According to The Wall Street Journal, the FBI was seeking out individuals “in their late teens and early 20s.” Fox News reported that 30 to 40 search warrants had been issued in the case, with arrests of 16 people in “states including Florida, New Jersey and California.” A spokesperson for the FBI’s San Francisco office confirmed that “law enforcement actions” were under way.
Government officials told CBS News that the FBI had made “more than a dozen arrests” as part of its investigation into the Anonymous network.
For some months, Anonymous has proven a cyber-thorn for a number of companies and government organizations, including the Central Intelligence Agency and biotechnology firm Monsanto, in the latter case siphoning hundreds of pages of documents that allegedly revealed unethical business practices.
The “hacktivist” collective also breached consulting firm Booz Allen Hamilton and dumped log-in information for some 90,000 military and government personnel, including US CENTCOM, SOCOM, the Marine Corps, Air Force facilities, Department of Homeland Security, Department of State and private-sector contractors.
In response to those attacks, Sen. John McCain, R-Ariz., requested the establishment of a new subcommittee focused on examining data breaches against federal agencies and contractors, with an eye toward informing and reconciling various drafts of cyber-security legislation.

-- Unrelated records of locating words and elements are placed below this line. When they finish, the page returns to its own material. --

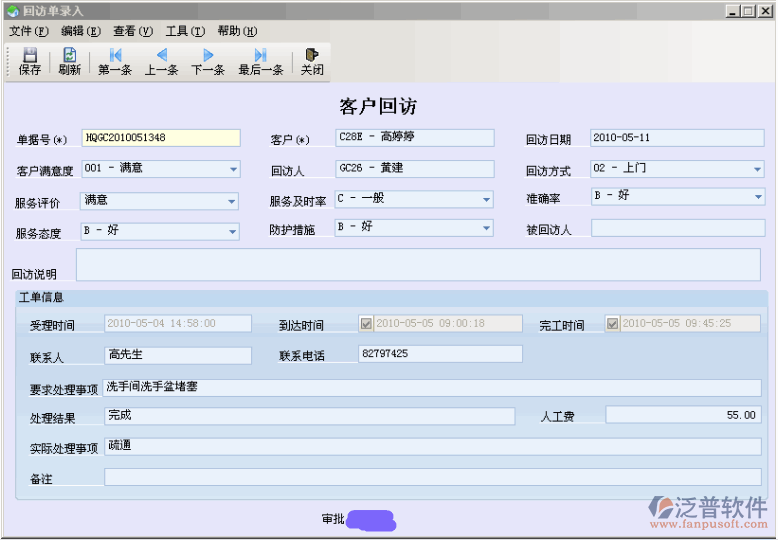Click the interviewee (被回访人) input field

click(x=677, y=228)
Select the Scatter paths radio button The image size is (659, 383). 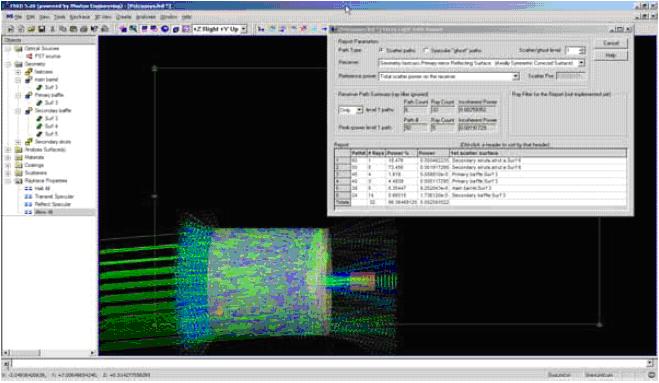pos(382,50)
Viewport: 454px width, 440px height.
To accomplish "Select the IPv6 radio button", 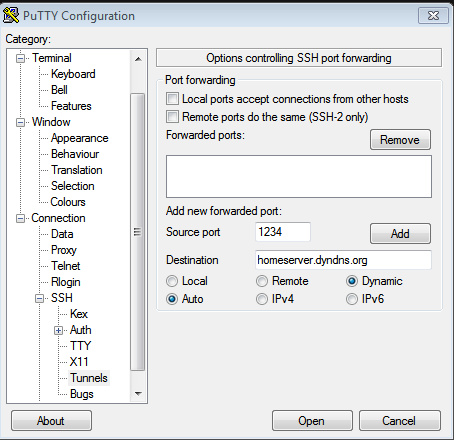I will (352, 299).
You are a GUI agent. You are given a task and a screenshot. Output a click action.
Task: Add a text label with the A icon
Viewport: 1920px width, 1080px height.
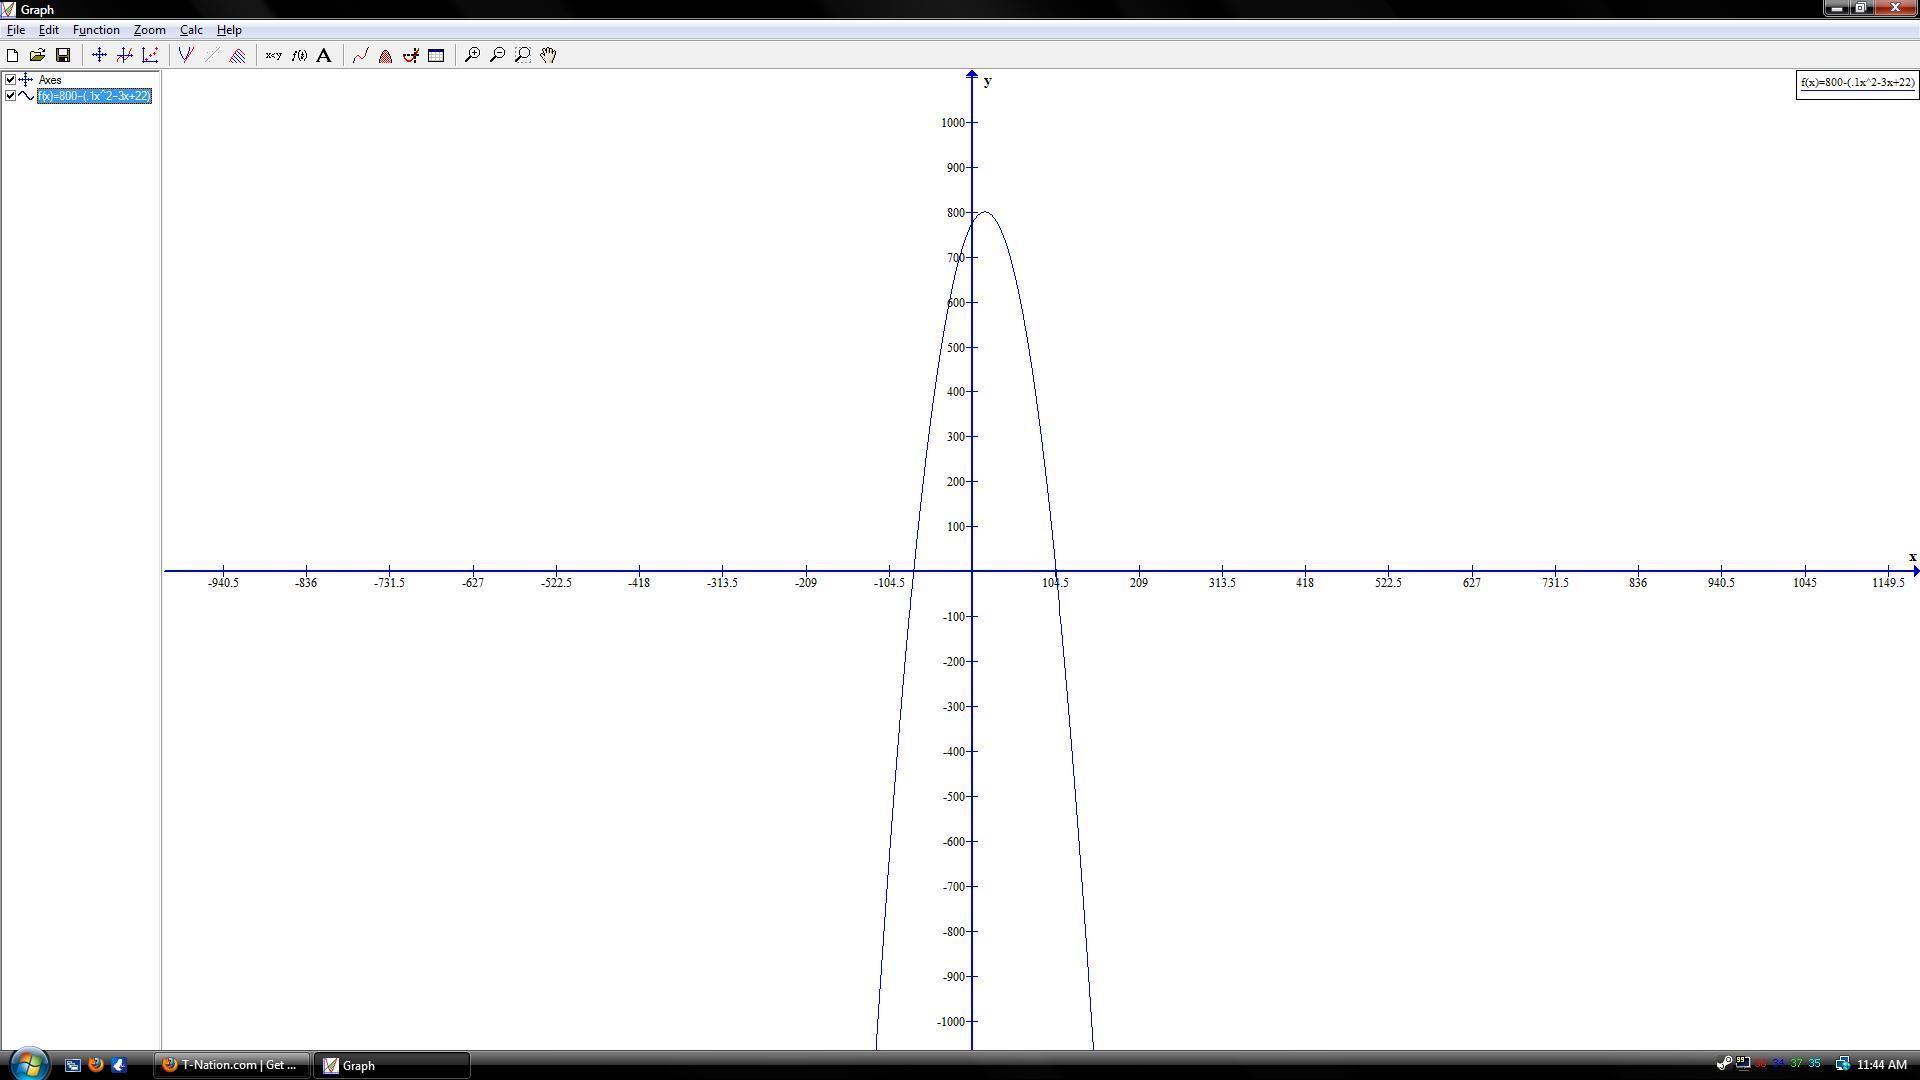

“I truly believe the only way to ensure the protection of sensitive and valuable information from tampering or dissemination by unauthorized persons is a Select Committee,” he wrote in a July 14 letter to Senate leadership. “With so many agencies and the White House moving forward with cyber-security proposals, we must provide congressional leadership on this pressing issue of national security.”
Also in July, the Department of Defense officially unveiled its strategy for operating in cyberspace, which includes a variety of defensive measures designed to protect DOD systems and infrastructure from attackers. Marine Gen. James Cartwright, vice president of the Joint Chiefs of Staff, has criticized that plan for focusing too much on defense at the expense of offensive elements.
“If it’s OK to attack me and I’m not going to do anything other than improve my defenses every time you attack me, it’s very difficult to come up with a deterrent strategy,” he said in a press briefing before Deputy Defense Secretary William Lynn’s July 14 speech at the National Defense University in Washington D.C.
Anonymous isn’t the only threat to the Pentagon, whose networks are apparently probed millions of times every day by cyber-attackers. In March, an attack against military computers led to 24,000 files being stolen from a defense contractor. Specifically, the intruders targeted information related to missile-tracking systems, unmanned aerial vehicles and the Joint Strike Fighter.